*WHAT NEEDS TO BE DONE:*
Go through the listing below and state how many of its lines include "computer". Write only that number.

[[ RAW DATA, beginning ]]

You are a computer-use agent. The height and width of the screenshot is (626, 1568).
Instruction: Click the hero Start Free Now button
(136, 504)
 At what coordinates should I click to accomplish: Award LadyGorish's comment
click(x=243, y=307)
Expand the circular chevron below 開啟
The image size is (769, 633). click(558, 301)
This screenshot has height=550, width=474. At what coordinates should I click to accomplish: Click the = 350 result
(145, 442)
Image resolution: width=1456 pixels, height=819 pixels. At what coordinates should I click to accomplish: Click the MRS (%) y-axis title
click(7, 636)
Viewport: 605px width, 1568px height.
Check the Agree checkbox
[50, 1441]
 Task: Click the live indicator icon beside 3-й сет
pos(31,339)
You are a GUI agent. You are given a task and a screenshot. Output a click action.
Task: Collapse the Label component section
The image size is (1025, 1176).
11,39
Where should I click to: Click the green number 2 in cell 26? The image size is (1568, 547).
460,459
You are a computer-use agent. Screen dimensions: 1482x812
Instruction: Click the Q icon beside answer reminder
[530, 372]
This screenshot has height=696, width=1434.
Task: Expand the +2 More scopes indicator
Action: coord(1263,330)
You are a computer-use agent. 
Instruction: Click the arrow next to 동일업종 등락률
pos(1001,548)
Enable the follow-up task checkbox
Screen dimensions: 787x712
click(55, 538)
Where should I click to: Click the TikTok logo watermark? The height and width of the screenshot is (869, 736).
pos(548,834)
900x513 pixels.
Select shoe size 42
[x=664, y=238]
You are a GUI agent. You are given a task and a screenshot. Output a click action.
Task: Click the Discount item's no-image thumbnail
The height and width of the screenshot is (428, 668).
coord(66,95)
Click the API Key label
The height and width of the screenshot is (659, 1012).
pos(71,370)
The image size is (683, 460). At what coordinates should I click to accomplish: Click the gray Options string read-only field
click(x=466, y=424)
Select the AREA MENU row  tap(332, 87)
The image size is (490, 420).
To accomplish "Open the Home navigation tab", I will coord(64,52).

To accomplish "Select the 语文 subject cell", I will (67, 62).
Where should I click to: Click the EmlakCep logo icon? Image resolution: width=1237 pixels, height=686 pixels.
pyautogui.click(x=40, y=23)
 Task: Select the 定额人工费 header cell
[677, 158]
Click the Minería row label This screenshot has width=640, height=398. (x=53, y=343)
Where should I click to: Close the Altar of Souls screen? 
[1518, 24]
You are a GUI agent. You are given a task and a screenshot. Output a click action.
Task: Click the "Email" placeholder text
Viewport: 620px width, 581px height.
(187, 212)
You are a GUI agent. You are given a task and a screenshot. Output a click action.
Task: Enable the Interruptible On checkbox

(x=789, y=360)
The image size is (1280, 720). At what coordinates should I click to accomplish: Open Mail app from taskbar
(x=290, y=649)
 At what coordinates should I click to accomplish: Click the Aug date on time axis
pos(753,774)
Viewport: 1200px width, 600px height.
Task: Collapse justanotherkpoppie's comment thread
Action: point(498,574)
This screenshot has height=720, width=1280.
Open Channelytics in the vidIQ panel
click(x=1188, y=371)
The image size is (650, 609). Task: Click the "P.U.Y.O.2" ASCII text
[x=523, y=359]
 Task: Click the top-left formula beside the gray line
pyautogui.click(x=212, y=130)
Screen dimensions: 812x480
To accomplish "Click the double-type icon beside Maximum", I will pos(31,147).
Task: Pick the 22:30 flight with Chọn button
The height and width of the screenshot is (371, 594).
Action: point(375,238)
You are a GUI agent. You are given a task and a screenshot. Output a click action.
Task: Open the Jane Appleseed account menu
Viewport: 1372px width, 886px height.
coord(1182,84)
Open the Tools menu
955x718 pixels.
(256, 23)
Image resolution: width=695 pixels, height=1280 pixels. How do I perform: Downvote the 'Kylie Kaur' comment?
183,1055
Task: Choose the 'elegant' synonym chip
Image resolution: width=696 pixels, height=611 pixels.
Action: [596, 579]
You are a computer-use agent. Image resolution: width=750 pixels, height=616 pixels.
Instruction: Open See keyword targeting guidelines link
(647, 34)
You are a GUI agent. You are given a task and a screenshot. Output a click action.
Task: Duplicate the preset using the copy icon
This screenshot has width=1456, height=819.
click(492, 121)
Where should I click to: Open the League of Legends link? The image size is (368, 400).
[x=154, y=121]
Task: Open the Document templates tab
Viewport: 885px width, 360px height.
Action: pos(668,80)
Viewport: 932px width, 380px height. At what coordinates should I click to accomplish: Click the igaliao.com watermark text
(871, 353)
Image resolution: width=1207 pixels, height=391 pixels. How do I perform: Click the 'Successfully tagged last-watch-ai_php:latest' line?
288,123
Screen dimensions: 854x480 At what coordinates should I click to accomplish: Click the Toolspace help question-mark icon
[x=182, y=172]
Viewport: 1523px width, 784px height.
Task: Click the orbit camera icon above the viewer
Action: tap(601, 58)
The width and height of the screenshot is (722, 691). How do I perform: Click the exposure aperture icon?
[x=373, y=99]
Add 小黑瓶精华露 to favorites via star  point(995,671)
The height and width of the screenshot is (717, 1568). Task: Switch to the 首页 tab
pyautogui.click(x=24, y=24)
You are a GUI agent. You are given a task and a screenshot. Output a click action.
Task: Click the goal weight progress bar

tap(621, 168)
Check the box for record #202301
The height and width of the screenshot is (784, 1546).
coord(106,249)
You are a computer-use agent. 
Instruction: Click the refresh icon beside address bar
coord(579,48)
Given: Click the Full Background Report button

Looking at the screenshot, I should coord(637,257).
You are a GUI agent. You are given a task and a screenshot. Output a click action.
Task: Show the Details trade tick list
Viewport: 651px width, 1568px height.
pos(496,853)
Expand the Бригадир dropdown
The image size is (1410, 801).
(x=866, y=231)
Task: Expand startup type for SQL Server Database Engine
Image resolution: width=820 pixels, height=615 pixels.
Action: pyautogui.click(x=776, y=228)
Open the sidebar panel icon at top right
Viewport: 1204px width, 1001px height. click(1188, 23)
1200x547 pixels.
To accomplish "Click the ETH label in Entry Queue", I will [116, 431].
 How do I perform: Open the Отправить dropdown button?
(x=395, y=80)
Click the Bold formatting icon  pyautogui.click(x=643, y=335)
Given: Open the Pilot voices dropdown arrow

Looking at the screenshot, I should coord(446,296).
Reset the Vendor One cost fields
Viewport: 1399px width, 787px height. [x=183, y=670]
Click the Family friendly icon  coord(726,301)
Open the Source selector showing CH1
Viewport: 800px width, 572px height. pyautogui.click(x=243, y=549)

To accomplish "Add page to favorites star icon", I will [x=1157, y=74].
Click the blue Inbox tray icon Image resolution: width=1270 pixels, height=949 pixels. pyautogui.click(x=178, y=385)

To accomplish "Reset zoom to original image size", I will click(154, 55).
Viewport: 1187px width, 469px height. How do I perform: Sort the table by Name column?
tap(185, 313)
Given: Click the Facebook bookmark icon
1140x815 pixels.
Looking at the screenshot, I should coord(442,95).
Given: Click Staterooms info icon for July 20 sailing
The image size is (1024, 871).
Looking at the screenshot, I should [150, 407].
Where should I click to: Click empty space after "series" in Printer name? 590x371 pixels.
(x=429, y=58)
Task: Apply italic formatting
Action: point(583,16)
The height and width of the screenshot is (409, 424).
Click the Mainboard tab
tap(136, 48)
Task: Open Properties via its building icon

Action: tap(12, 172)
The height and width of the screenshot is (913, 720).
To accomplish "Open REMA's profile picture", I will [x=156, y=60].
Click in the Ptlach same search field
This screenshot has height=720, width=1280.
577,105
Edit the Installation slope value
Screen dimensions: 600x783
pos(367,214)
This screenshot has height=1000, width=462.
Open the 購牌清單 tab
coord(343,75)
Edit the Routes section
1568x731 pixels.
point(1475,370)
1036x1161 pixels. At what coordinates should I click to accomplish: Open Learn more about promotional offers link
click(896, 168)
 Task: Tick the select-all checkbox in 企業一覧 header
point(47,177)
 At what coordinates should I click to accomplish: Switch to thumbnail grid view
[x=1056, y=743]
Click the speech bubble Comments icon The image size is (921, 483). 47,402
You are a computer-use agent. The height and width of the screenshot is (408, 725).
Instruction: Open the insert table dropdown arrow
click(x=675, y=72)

[[ RAW DATA, end ]]

*RESULT:*
6